Selamat malam ksatriaku, apakah kamu masih memandang bintang yang sama denganku? Aku masih disini, memandangi bintang yang dulu selalu menjadi penyampai rinduku dalam lamunan. Belaian lembut angin malam masih menemani acaraku malam ini. Tak ada yang berbeda. Hanya saja, kini sosok yang selalu ku selipkan rindu, yang selalu hadir dalam ucapan doaku, yang selalu menjadi alasan dan jawaban dari semua tanda tanya, kini telah menghilang. Ksatria, apakah rindu yang kutitipkan sampai kepadamu? secercah hati yang kau sisakan kini telah menjadi biang yang membuatku semakin tak dapat melupakanmu.

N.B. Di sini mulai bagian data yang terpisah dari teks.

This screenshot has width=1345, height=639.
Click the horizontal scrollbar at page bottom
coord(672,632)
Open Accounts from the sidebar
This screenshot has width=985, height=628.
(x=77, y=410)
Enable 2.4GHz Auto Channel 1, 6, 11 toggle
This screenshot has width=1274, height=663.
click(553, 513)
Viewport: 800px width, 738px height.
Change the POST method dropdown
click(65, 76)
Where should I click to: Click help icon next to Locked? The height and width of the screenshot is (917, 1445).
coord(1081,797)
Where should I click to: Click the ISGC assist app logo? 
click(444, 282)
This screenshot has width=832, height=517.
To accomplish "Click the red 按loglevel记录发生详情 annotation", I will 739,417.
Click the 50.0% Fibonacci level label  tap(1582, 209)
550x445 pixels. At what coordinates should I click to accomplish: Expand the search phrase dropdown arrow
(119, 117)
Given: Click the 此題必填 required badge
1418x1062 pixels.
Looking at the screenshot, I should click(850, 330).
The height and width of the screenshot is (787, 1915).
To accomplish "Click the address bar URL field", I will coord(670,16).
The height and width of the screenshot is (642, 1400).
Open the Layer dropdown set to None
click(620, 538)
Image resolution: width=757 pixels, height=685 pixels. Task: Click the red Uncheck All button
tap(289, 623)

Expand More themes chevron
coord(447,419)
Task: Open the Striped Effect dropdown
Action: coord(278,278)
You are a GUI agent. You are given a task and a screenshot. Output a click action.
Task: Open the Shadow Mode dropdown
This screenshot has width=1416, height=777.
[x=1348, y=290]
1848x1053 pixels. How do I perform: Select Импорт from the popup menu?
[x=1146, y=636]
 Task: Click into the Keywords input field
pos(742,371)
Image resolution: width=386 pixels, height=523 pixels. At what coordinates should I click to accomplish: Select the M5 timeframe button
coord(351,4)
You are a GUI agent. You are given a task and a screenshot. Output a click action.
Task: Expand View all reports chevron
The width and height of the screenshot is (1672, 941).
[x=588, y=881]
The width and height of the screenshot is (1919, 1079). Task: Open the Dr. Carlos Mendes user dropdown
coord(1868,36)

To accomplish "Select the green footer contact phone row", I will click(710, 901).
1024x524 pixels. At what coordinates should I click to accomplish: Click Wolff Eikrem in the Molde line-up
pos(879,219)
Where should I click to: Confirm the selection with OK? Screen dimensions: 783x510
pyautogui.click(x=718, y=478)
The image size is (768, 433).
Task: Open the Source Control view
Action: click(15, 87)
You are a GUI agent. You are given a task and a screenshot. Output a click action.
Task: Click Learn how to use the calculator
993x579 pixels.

Ksatria, semua lukisan tentangmu masih terlihat jelas olehku. adakah aku masih menjadi pengingat untukmu? semua kepingan piring hitam yang kucoba letakkan dalam kotak dan kututup rapat-rapat, pada kenyataanya tidak dapat benar benar menutup, masih ada celah yang membuatku ingin membukanya dan mengintipnya kembali. Aku yang dulu  menjadi sapaan dalam lamunan, kini harus puas menjadi pendengar kabar dari orang asing. Ksatria, aku merindukan alunan lagu yang selalu kau nyanyikan dalam kesunyian yang membuatku tertidur pulas hingga pagi menjelang. Aku merindukan ucapan yang selalu tak pernah lupa kau selipkan sebelum mataku terlelap. Aku selalu merindukanmu. Bayangmu selalu menemaniku disini. tenanglah, aku tak pernah berniat mengusik segala ketentramanmu kini. Aku mengenalmu terlalu dalam, terlalu jauh, terlalu dekat. hingga aku mengenal bagaimana harus berhenti dan berterus terang kepadamu. Ksatria, Aku mengantarmu dalam bahagiamu, menemani dalam tangismu, mendengarkan kisahmu, dan menikmati candamu. Ksatriaku, nama yang tak pernah lupa kuselipkan dalam doa, aku mengerti kebahagiaanmu, aku pun harus puas kininhanya menjadi penonton tawamu, ku titipkan asa yang dulu kuselipkan dalam jiwamu, yang membuatmu terjaga, yang membuatmu aman. Ksatria, mengapa bintang jatuh menjadi sangat menarik  bagimu? Bukankah harusnya, ksatria memilih bintang jatuh ketika putri mengabaikannya? namun sebenarnya putri tak pernah sekalipun mengabaikannya.